・長崎漁港とコネクションで「東京鮪酒場」誕生
「東京鮪酒場」1号店は、今年3月に東京・八丁堀にオープン。そして、5月に日本橋茅場町、8月に神田、そして10月に神田のガード下にもう1店開ける。レトロ感のある内外装で、国産の生本マグロの刺身やにぎりを名物に近隣の会社員で繁盛している。

八丁堀店。

八丁堀店 店内。
ミソは冷凍物ではない生本マグロ。赤味、中トロ、大トロの3種盛りで990円と高級寿司店でしか出せないような本物を低価格で提供している。その秘密は、長崎県長崎漁港、三重県尾鷲市三木浦漁港、岩手県大船渡漁港の協力で中間業者を通さず、漁港から店舗に直送していること。

赤味、中トロ、大トロの3種盛りで990円。
「今までマグロ専門居酒屋はなかった。エアポケットです。

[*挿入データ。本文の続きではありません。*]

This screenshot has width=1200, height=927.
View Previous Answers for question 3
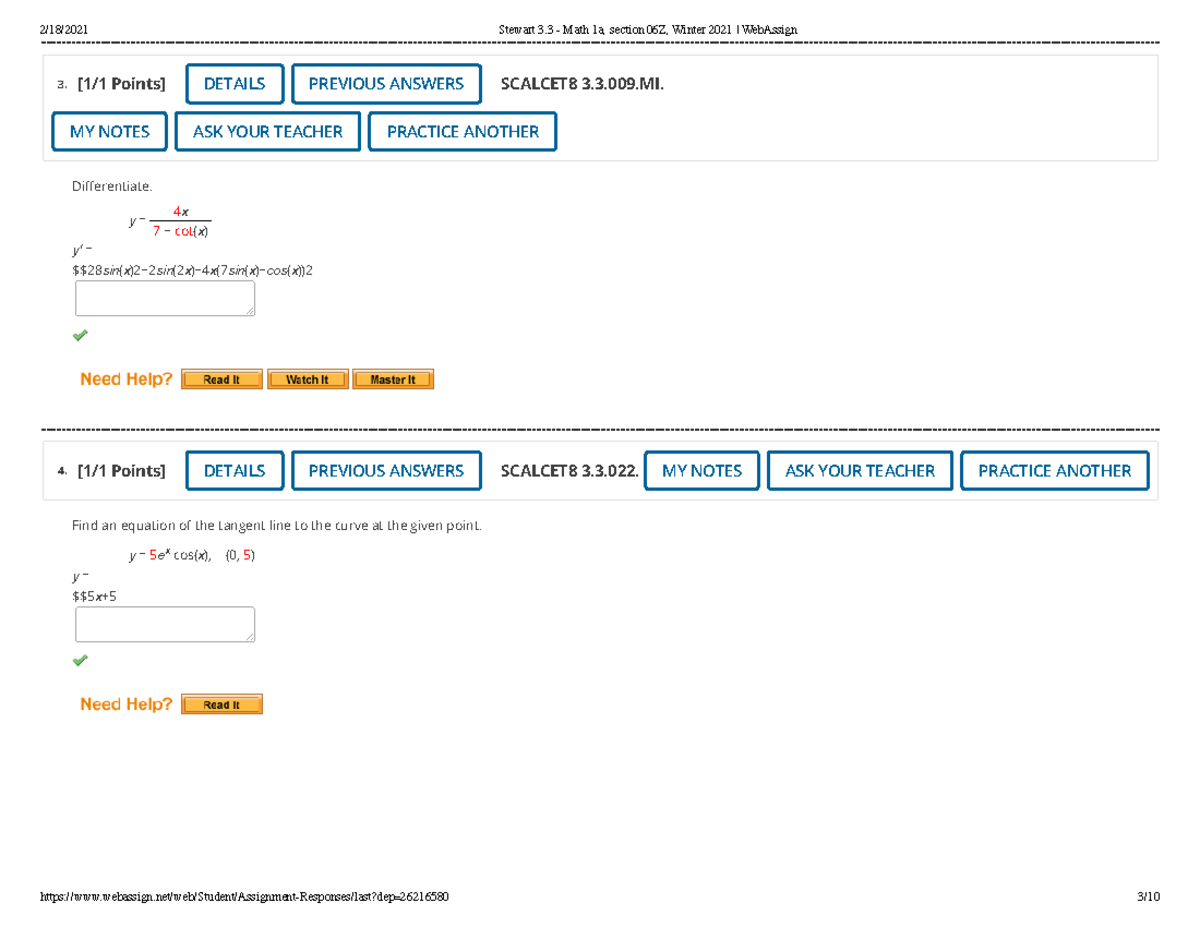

長崎漁港のボス的な方とコネクションを作り、市場価格の半値くらいで仕入れられるようになりました。それでも、マグロ刺身は安く出しているので原価率45%。マグロばかり食べられたら店が潰れてしまう(笑)」と掛本氏。
それでも全体でならせば、原価率30%。客単価3,000〜3,500円。月商600〜700万円。
「発想は寿司屋と同じ。目玉のマグロを安く提供して、他で採算を合わせる。FLで60%、家賃10%、販売管理費10%という感じ。家賃がキーポイント。家賃は1階路面で坪2万円程度でないと無理。」
ビジネス街に集中して出店している。
「オフィス街は土日ダメですが、その分月曜日がいい。繁華街は月曜日が半減するでしょう。家賃が安いのが魅力。日曜は休業。土曜は売上が半減しますが、月曜から金曜まで売上が下がらない。これからランチを始めるのでもっと売上は上がる。ランチは肉にして、マグロは出さない。昼にマグロを食べると、夜食べに来てくれなくなっちゃう(笑)。」
しかも、20坪に通常の1.5倍の60席設けている。席数を増やすため、立ち飲み、椅子席もハイチェアを使用するなど工夫されている。滞在時間も通常の居酒屋より短く、1〜1時間半。2回転弱。

茅場町店。

茅場町 店内。

神田店。

神田店 店内。
マグロの仕入れ量を確保して、秋からFC展開を始める。郊外で初期投資1,500万円で出店出来るパッケージを準備中。ちなみに、直営は約3,000万円。居抜きではなくスケルトンから作る。郊外で居抜き物件を使えば、1,000万円でも出来そうだ。亀戸、小岩、千葉、大宮、葛西など首都圏郊外で約30店の出店を見込んでいる。